Here we cover how to address the problems posed by a legacy system that has inadequate metadata in terms of both detail as well as coverage. Existing document types don’t have the metadata needed to support efficient governance and use, and new document types need to be created.
Unless an organization is familiar with the latest technologies and how to implement them, the typical avenue to solve the problem is through brute force: hire new staff or use existing staff to manually review each document to assign it to a category, catalog it, and then update the new document control system. The cost of this path is often too high, either in workload or additional costs, and the reality is that the documents are migrated into the new system as-is. The organization suffers through the negatives, and hopefully straightens it out in a future project.
The good news is that there is proven software that can automate this task at a fraction of the labor and time costs of alternative manual review and tagging. Here’s a step-by-step process of how to achieve a technology-driven classification and tagging project.
Step One: Take an inventory of your document assets. As stated earlier, one way is the brute force method. Have staff manually review every file. There is also software that can automate the clustering of documents by likeness in much the same way a human would. The actual capability is called document clustering, and it can automate grouping by visual elements or content, or both to dramatically reduce the amount of work required. You simply import the volume of documents you want grouped and the software will automatically sift through them, evaluating each document, and place them into clusters.
Step Two: Identify your document types.
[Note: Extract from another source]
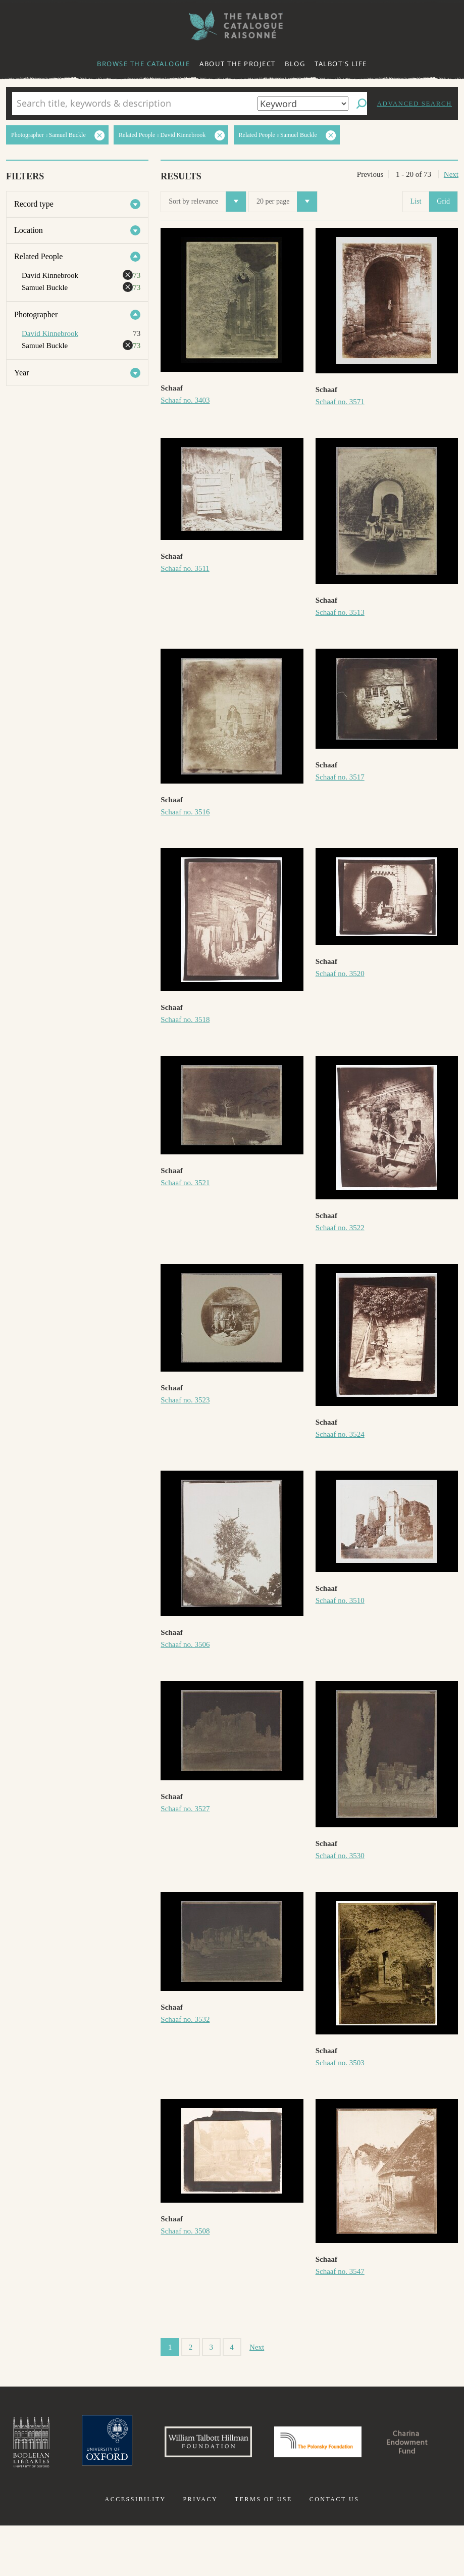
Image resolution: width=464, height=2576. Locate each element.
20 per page (286, 201)
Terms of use (263, 2549)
For this, you will want staff familiar with the types of documents used in business and their names; we’ll call these folks subject matter experts or SMEs. Again, you can manually assign these documents to their respective types, or you can take a small subset of each type (identified by the SMEs of course) and then use them to automatically create rules using classification software. An automated approach allows you to forego the time-consuming task of analyzing each type of document, and variants, in order to discover rules which can be used. Rather, the software itself can accomplish this task with a good deal of accuracy. You simply locate a handful of each type, taking care to identify variants where possible, and import them into the system. From there the system will automatically analyze and create rules. You can then review the accuracy of the results and make adjustments by moving documents from one class to another or assign a document an entirely new class. If you have used clustering software to obtain groups, you can use these to create a very efficient classification process.
Step Three: Identify your metadata. Once you are confident you have a good comprehensive view of your document types, the next step is to figure out what key data about each document type will be useful for management. It’s important to not just think of activities such as search and retrieval of documents, but also to include governance-related data such as if the type belongs to a record class, if there is any sensitive data on the document type, or dates associated with the document’s creation. Once you have your types and metadata, you have the basis of a true document taxonomy.
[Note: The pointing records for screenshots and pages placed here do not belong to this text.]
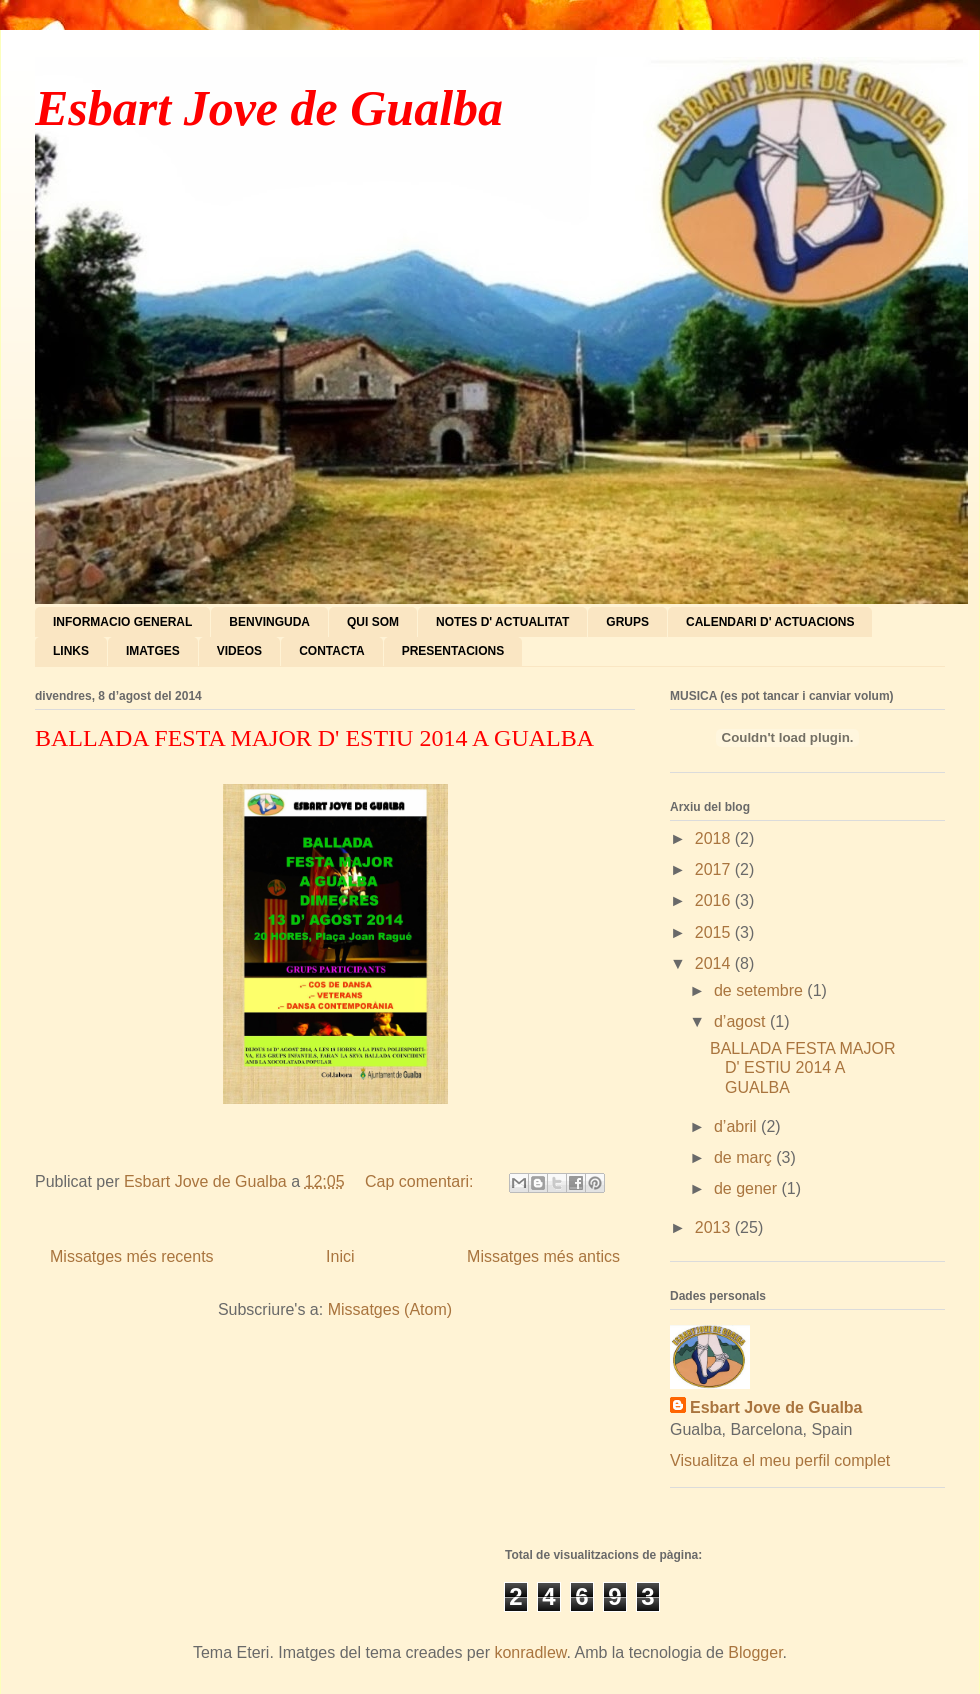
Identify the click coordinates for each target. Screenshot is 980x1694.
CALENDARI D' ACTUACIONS (770, 622)
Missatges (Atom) (390, 1309)
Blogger (755, 1652)
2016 (715, 900)
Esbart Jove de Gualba (269, 108)
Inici (340, 1256)
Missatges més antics (543, 1256)
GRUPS (627, 622)
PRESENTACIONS (453, 651)
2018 (715, 838)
Step Four: Implement metadata rules. Now that you have your document types and necessary metadata, you can create metadata rules for each document type such that when it is automatically assigned a class, data can either be extracted or applied to the document. Once again, if you have software to handle this task, it makes it a lot easier. Essentially each document class drives the metadata extraction/assignment process such that you only need to establish the rules once for each class. From there, documents automatically get their class and metadata assigned.
Step Five: Start the classification and metadata assignment process. If you don’t have software that can do this, it’s a load of work, both initially and ongoing. But, just as you were lucky enough to have clustering, classification, and metadata rules software, you have the tools to automate this process too Simply start importing your entire volumes of documents and the system will automatically go to work assigning documents to their respective classes, extracting and assigning metadata, and then exporting it to your destination of choice. For documents that are hard to classify, those automatically get routed through a quality control workflow where a staff member reviews and assigns it. Once assigned, it goes through the metadata assignment process and then a last quality review. The automation of the quality control process itself is a time-saving activity as all documents will go through the same process and you have a complete audit record.
This step-by-step guide to how to use software and automation will cut-down on costs, time, and complexity of any document classification and metadata project for efficient information governance.